Your task:
Return every line from the records below in which the word "agent" is found.

+++

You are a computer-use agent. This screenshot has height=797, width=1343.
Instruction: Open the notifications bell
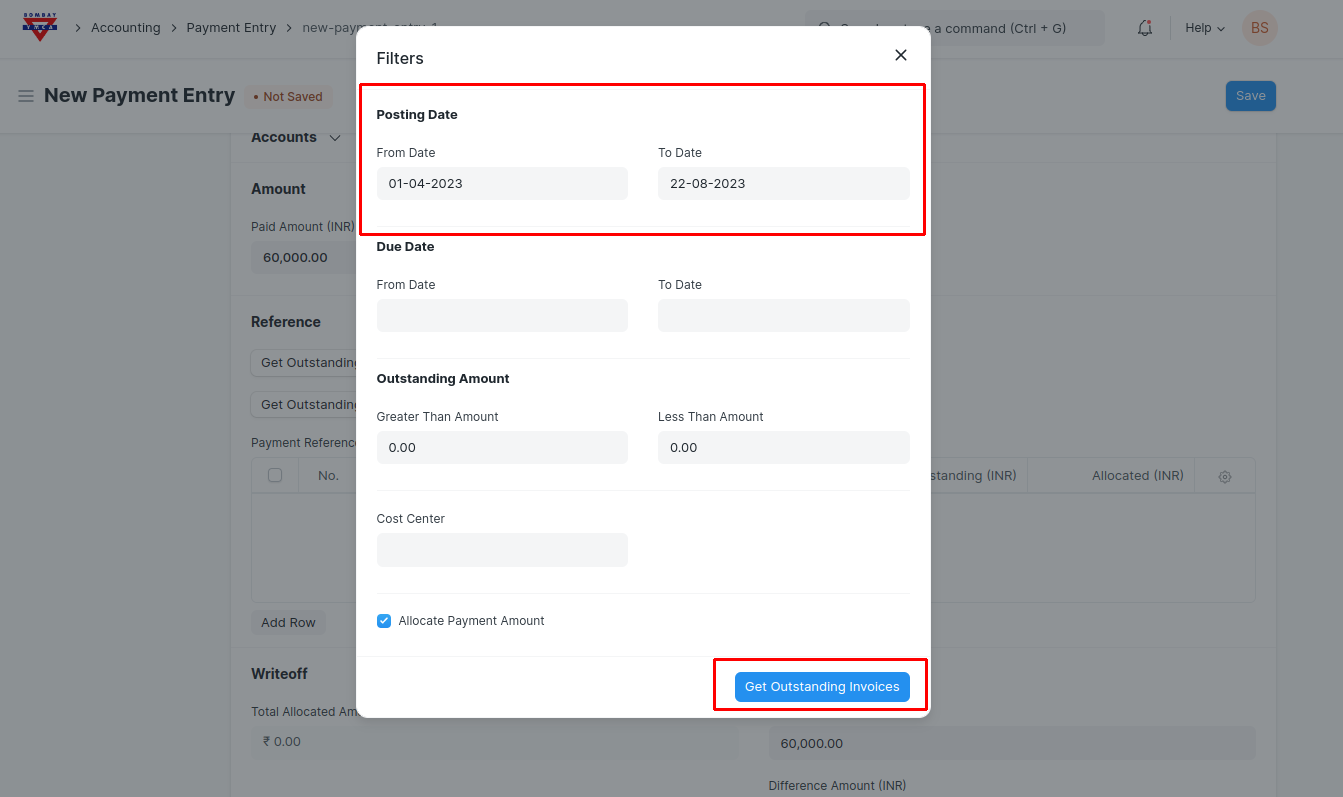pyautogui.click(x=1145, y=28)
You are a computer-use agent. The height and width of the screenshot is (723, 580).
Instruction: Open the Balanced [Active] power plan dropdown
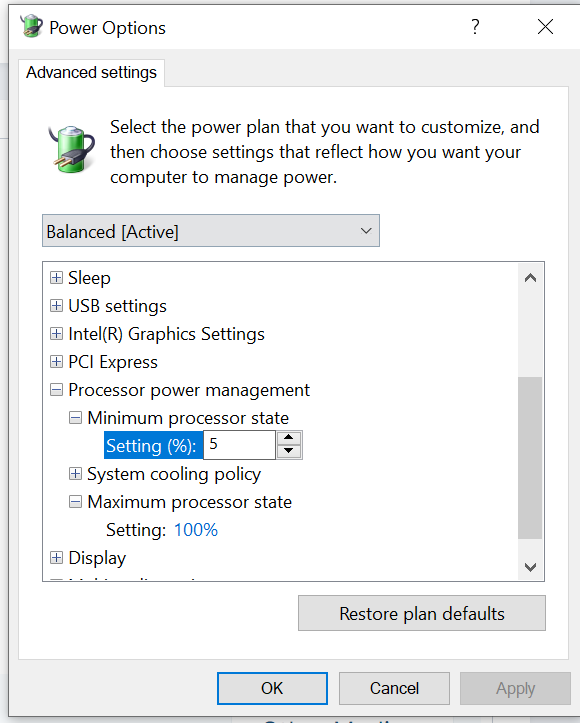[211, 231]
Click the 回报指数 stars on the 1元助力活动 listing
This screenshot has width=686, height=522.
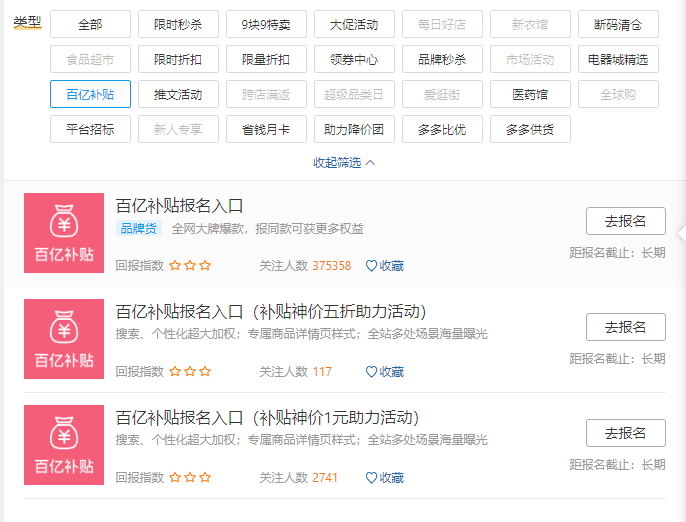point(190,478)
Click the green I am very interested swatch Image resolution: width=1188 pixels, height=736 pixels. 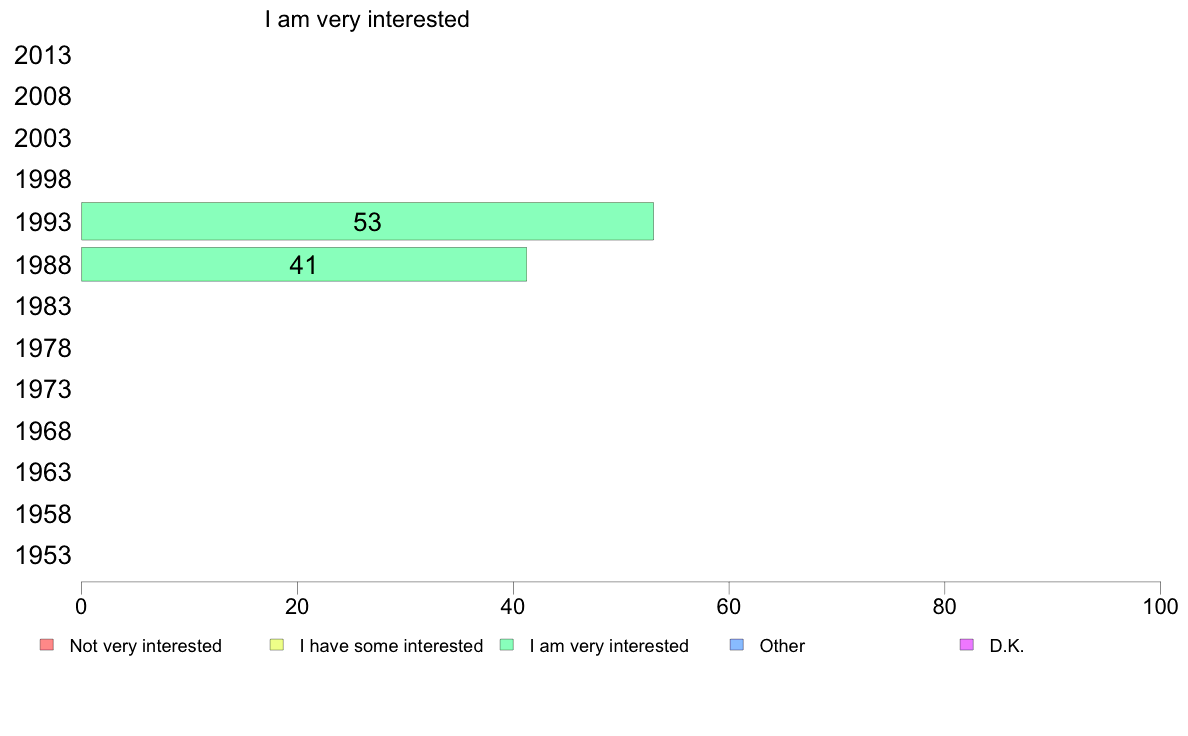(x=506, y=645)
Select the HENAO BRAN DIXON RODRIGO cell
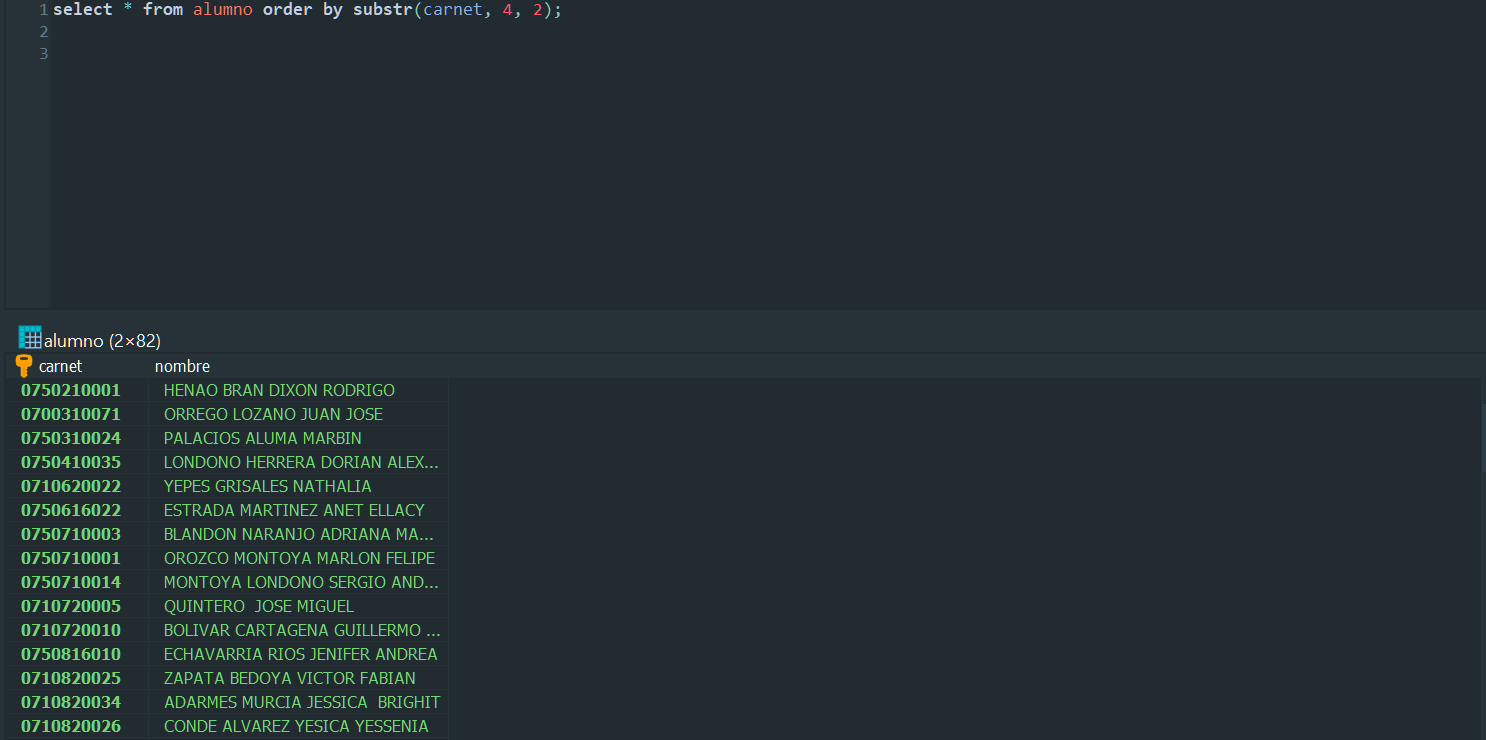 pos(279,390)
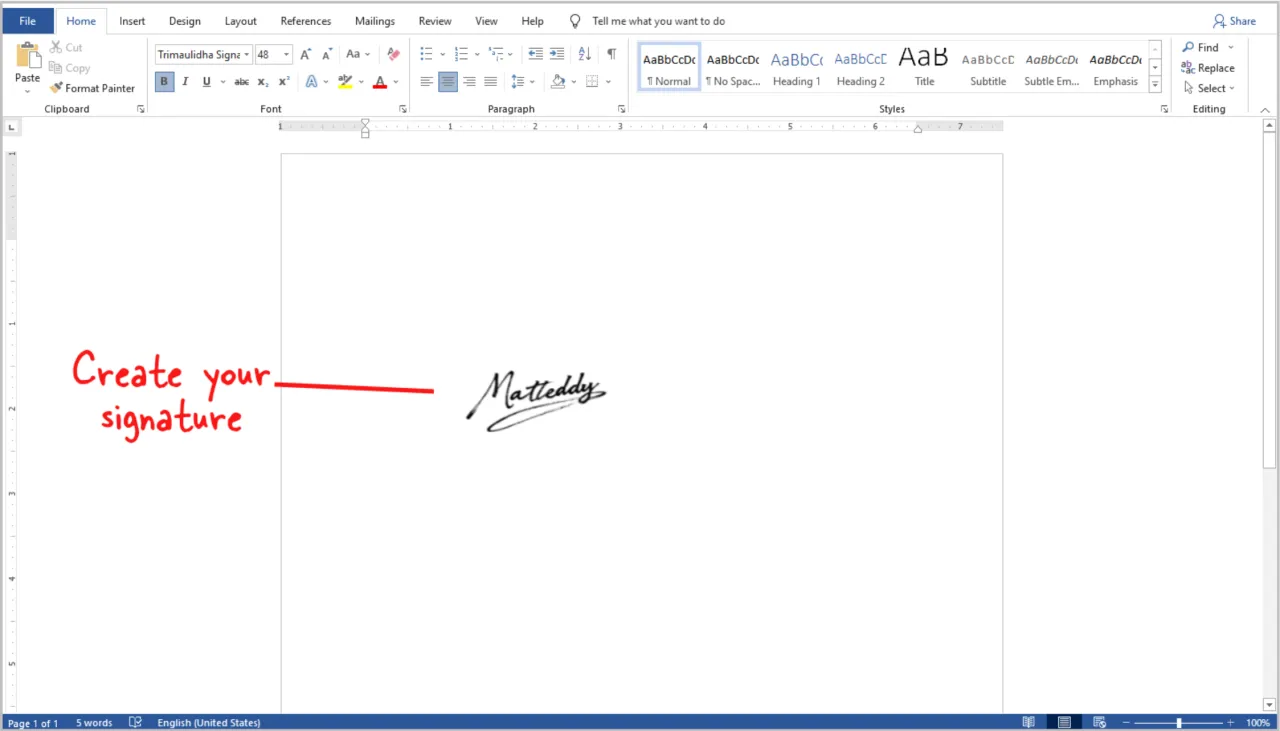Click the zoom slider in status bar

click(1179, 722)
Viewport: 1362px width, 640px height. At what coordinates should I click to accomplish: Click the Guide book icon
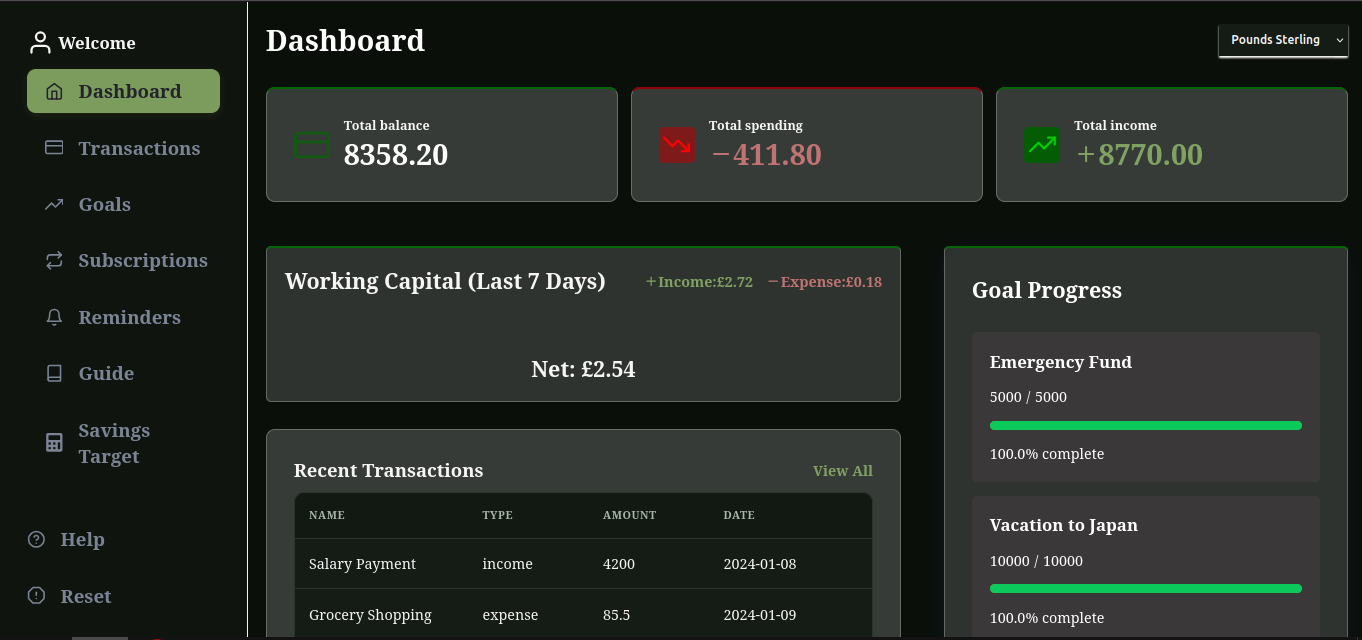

+++

Task answer:
You are a computer-use agent. This screenshot has height=797, width=1343.
You are a computer-use agent. The height and width of the screenshot is (723, 580).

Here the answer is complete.